** Opening Records to use block **
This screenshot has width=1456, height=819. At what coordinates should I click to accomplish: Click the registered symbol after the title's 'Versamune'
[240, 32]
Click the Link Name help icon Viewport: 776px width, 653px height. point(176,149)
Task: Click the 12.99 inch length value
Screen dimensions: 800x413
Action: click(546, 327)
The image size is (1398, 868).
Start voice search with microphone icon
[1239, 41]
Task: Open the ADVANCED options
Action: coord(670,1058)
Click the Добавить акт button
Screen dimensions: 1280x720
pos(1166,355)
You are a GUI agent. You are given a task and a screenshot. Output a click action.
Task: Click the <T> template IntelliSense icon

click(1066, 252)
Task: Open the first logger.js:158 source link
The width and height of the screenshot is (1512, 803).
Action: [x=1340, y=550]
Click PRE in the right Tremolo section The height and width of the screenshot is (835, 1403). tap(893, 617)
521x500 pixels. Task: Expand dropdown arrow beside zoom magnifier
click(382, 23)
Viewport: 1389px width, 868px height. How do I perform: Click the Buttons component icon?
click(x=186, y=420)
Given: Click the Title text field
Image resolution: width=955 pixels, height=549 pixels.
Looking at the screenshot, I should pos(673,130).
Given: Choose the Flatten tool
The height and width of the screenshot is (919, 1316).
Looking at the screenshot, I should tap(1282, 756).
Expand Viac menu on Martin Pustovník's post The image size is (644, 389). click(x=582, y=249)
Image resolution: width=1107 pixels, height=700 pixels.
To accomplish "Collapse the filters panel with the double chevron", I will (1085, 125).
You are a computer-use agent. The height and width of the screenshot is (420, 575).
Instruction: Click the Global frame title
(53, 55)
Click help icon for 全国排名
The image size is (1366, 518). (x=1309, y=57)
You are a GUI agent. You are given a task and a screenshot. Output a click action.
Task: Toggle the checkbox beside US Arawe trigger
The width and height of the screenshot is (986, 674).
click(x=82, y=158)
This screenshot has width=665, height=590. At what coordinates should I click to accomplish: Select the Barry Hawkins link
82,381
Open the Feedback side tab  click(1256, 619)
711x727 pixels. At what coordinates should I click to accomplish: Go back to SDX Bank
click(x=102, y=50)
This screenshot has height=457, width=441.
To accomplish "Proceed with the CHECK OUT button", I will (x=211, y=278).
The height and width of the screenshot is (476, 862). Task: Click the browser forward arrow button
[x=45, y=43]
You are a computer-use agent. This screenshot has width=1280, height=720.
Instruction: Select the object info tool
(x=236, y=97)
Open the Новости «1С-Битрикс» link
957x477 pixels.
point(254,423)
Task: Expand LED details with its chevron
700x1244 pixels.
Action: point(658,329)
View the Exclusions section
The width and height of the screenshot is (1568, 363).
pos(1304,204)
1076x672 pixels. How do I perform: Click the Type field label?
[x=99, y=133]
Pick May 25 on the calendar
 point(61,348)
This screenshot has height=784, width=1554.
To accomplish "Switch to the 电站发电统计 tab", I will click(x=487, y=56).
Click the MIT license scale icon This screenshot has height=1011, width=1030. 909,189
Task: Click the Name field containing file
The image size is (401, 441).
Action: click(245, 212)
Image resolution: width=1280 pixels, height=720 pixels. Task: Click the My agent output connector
** Closing Records to use block **
| Work request |
Give the full listing above again, exactly as it was presented.

| Response to this task |
This screenshot has width=1456, height=819. At what coordinates should I click to accomplish: Click the registered symbol after the title's 'Versamune'
[240, 32]
Click the Link Name help icon Viewport: 776px width, 653px height. point(176,149)
Task: Click the 12.99 inch length value
Screen dimensions: 800x413
Action: click(546, 327)
The image size is (1398, 868).
Start voice search with microphone icon
[1239, 41]
Task: Open the ADVANCED options
Action: coord(670,1058)
Click the Добавить акт button
Screen dimensions: 1280x720
pos(1166,355)
You are a GUI agent. You are given a task and a screenshot. Output a click action.
Task: Click the <T> template IntelliSense icon

click(1066, 252)
Task: Open the first logger.js:158 source link
The width and height of the screenshot is (1512, 803).
Action: [x=1340, y=550]
Click PRE in the right Tremolo section The height and width of the screenshot is (835, 1403). tap(893, 617)
521x500 pixels. Task: Expand dropdown arrow beside zoom magnifier
click(382, 23)
Viewport: 1389px width, 868px height. How do I perform: Click the Buttons component icon?
click(x=186, y=420)
Given: Click the Title text field
Image resolution: width=955 pixels, height=549 pixels.
Looking at the screenshot, I should pos(673,130).
Given: Choose the Flatten tool
The height and width of the screenshot is (919, 1316).
Looking at the screenshot, I should tap(1282, 756).
Expand Viac menu on Martin Pustovník's post The image size is (644, 389). click(x=582, y=249)
Image resolution: width=1107 pixels, height=700 pixels.
To accomplish "Collapse the filters panel with the double chevron", I will (1085, 125).
You are a computer-use agent. The height and width of the screenshot is (420, 575).
Instruction: Click the Global frame title
(53, 55)
Click help icon for 全国排名
The image size is (1366, 518). (x=1309, y=57)
You are a GUI agent. You are given a task and a screenshot. Output a click action.
Task: Toggle the checkbox beside US Arawe trigger
The width and height of the screenshot is (986, 674).
click(x=82, y=158)
This screenshot has width=665, height=590. At what coordinates should I click to accomplish: Select the Barry Hawkins link
82,381
Open the Feedback side tab  click(1256, 619)
711x727 pixels. At what coordinates should I click to accomplish: Go back to SDX Bank
click(x=102, y=50)
This screenshot has height=457, width=441.
To accomplish "Proceed with the CHECK OUT button", I will (x=211, y=278).
The height and width of the screenshot is (476, 862). Task: Click the browser forward arrow button
[x=45, y=43]
You are a computer-use agent. This screenshot has width=1280, height=720.
Instruction: Select the object info tool
(x=236, y=97)
Open the Новости «1С-Битрикс» link
957x477 pixels.
point(254,423)
Task: Expand LED details with its chevron
700x1244 pixels.
Action: point(658,329)
View the Exclusions section
The width and height of the screenshot is (1568, 363).
pos(1304,204)
1076x672 pixels. How do I perform: Click the Type field label?
[x=99, y=133]
Pick May 25 on the calendar
 point(61,348)
This screenshot has height=784, width=1554.
To accomplish "Switch to the 电站发电统计 tab", I will click(x=487, y=56).
Click the MIT license scale icon This screenshot has height=1011, width=1030. 909,189
Task: Click the Name field containing file
The image size is (401, 441).
Action: click(245, 212)
Image resolution: width=1280 pixels, height=720 pixels. Task: Click the My agent output connector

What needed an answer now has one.